▶ **Supplied passage**:
--- Start ---

From the Folk of the Air series , Vol. 3

Whether you came for the lore or the love, perfection.

Broken people, complicated families, magic, and Faerie politics: Black’s back.

After the tumultuous ending to the last volume (marriage, exile, and the seeming collapse of all her plots), Jude finds herself in the human world, which lacks appeal despite a childhood spent longing to go back. The price of her upbringing becomes clear: A human raised in the multihued, multiformed, always capricious Faerie High Court by the man who killed her parents, trained for intrigue and combat, recruited to a spy organization, and ultimately the power behind the coup and the latest High King, Jude no longer understands how to exist happily in a world that isn’t full of magic and danger. A plea from her estranged twin sends her secretly back to Faerie, where things immediately come to a boil with Cardan (king, nemesis, love interest) and all the many political strands Jude has tugged on for the past two volumes. New readers will need to go back to The Cruel Prince (2018) to follow the complexities—political and personal side plots abound—but the legions of established fans will love every minute of this lushly described, tightly plotted trilogy closer. Jude might be traumatized and emotionally unhealthy, but she’s an antihero worth cheering on. There are few physical descriptions of humans and some queer representation.

--- End ---

▶ **Data provided**:
--- Start ---

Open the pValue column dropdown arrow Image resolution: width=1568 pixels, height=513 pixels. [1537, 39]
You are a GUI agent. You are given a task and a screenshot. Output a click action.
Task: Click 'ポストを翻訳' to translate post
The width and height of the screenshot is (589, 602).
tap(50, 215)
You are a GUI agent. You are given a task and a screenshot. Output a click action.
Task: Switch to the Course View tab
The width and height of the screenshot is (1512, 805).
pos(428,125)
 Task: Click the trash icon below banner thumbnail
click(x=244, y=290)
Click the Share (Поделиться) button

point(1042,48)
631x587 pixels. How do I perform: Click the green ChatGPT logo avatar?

--- End ---

▶ **What you will do**:
(a) Pull the passage of the review that runs from "From the Folk" to "politics: Black’s back.".
(b) In the review, what sends Jude secretly back to Faerie?

▶ **Final answers**:
(a)
From the Folk of the Air series , Vol. 3

Whether you came for the lore or the love, perfection.

Broken people, complicated families, magic, and Faerie politics: Black’s back.

(b) A plea from her estranged twin.